### DATA EXCERPTS
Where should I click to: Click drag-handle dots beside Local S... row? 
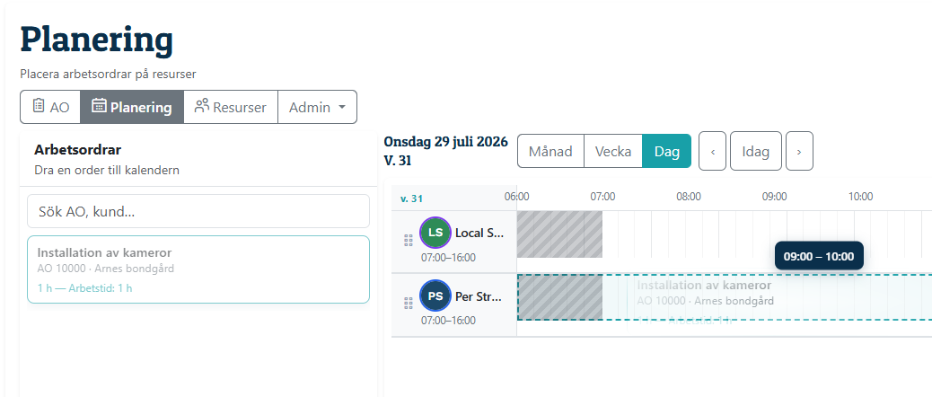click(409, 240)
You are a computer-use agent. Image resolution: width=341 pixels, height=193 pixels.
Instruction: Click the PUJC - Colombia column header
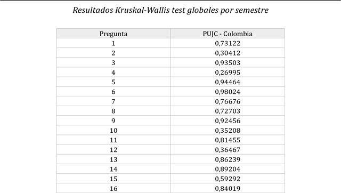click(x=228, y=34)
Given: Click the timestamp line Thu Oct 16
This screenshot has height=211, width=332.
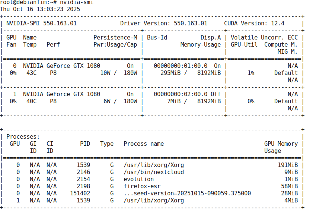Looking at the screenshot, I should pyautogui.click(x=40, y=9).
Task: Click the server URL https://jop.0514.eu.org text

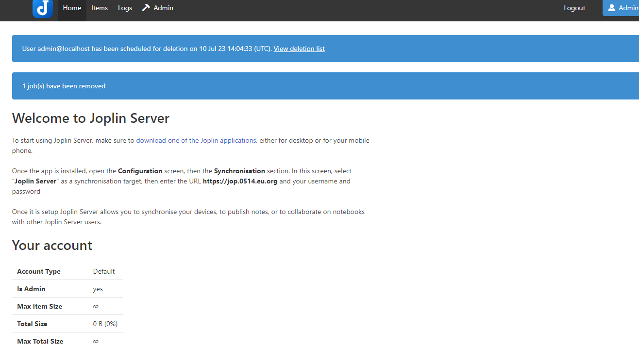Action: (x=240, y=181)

---

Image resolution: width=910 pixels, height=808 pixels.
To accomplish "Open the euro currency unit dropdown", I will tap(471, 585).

### TRY IT
Each line that mentions the string "Image" must be copied from the listing.

### RESPONSE
You are a computer-use agent. Image resolution: width=341 pixels, height=193 pixels.
Image resolution: width=910 pixels, height=808 pixels.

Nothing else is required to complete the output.